Both Scorsese and Powell threw away the templates the studios expected them to use. But Scorsese has somehow managed to stay on the right side of the money men whereas Powell ended his career alienated from the British movie establishment.

"Michael always knew that when he went out on a limb, particularly with Peeping Tom, he might get that limb sawn off. And he was prepared to accept it when it happened," she says. "Marty, on the other hand, has learned to walk a dangerous tightrope with studios. He likes a lot of the studio heads and he knows how to bring them along with him, whereas my husband would just insult them and walk out of the room. 'Oh, that's a stupid idea,' he would say.

"Now Marty would never do that. He would always find a way of putting it that wasn't offensive. It is remarkable, I've been in meetings where I couldn't believe what I was hearing from the studios. But he would just say, 'Well, that's a very, very interesting idea, but I don't think I could make that movie'." Which brings us neatly to the long-delayed Gangs of New York. Much has been made of the alleged battles between Scorsese and Miramax head Harvey Weinstein over the final cut of the picture.

"Harvey has very strong opinions," she says. "And we fought about a lot of them, but we all agreed in the end. It was an interesting way to work, and we've never worked that way before. But it wouldn't have been made without him, so we're grateful for that. It's always difficult with studios, frankly."

What about the widely held belief that she and Scorsese would have preferred the film to be at least 20 minutes longer?

"Well that's not true," she says. "If we had more footage, then yes. If we had been able to shoot more material establishing Leonardo DiCaprio's character a bit better, then yes. More scenes with Liam Neeson as the father and the boy perhaps. So, if we had shot more, then we would have liked to put that in."

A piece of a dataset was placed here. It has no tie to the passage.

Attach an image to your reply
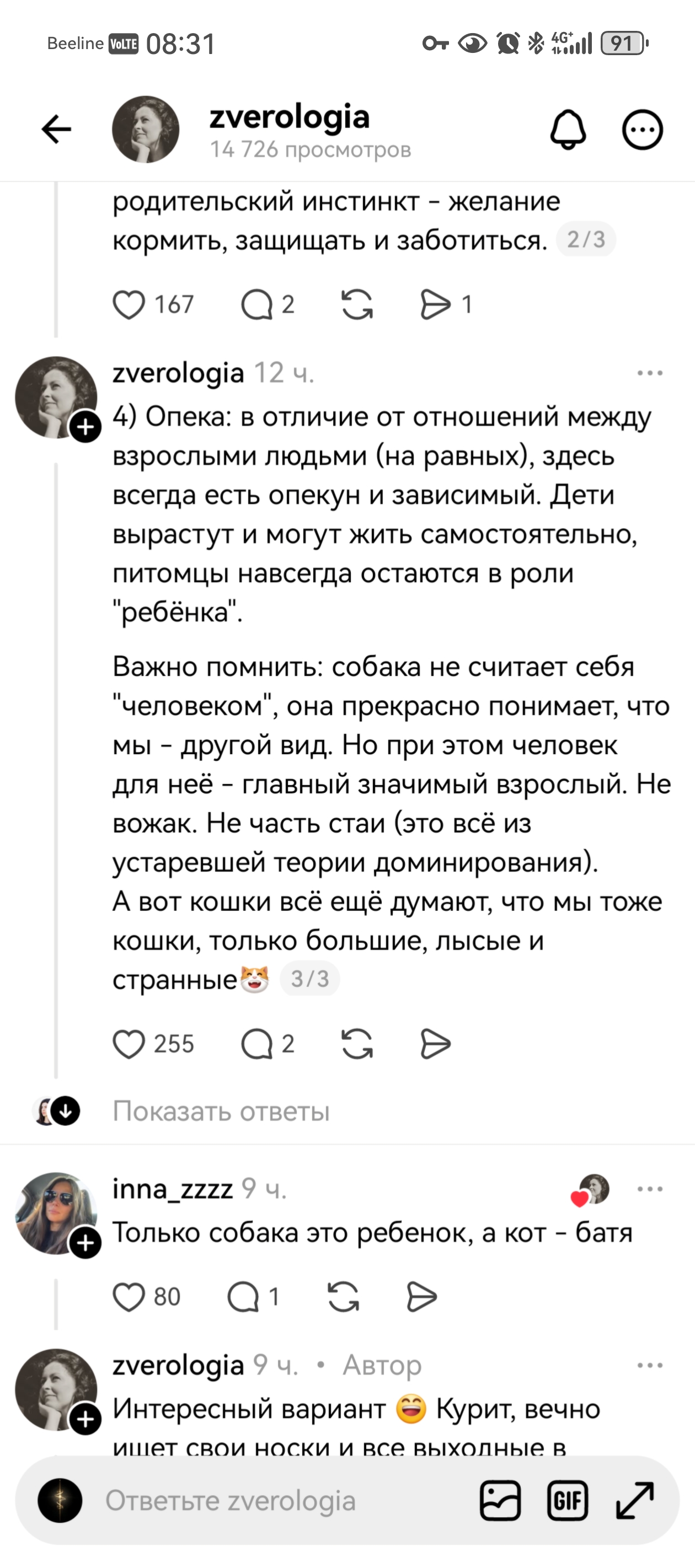This screenshot has width=695, height=1568. tap(501, 1499)
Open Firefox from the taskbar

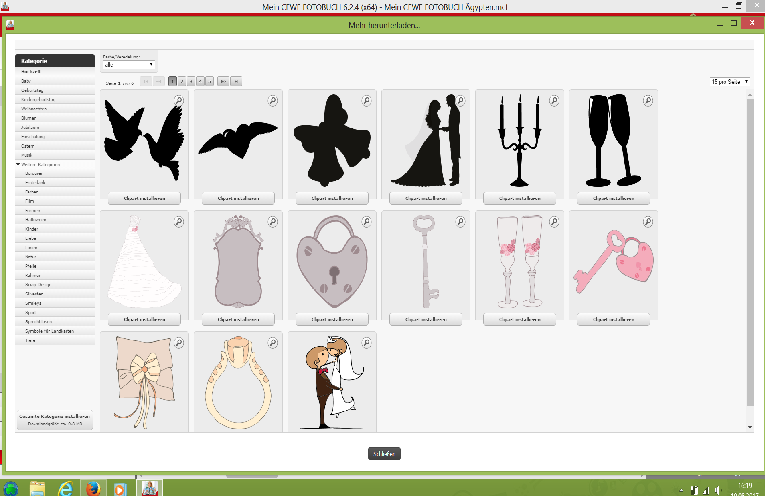(x=92, y=489)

This may come as a disappointment to those of us who felt that, like Heaven's Gate or Blade Runner, the film would be only be fully realised when released as a director's cut.

"No. Marty doesn't believe in director's cuts. He feels you should fight for what you believe in during the editing stage and then live with the consequences. You shouldn't think, 'Oh, it's OK to cut that because I can always put it back later'. He'll fight to the death. He would go to the press if he felt he was not getting the film he wanted."

So, we can't get her to badmouth Harvey? "Well, we got what we wanted and that's what matters." She should have been a diplomat after all.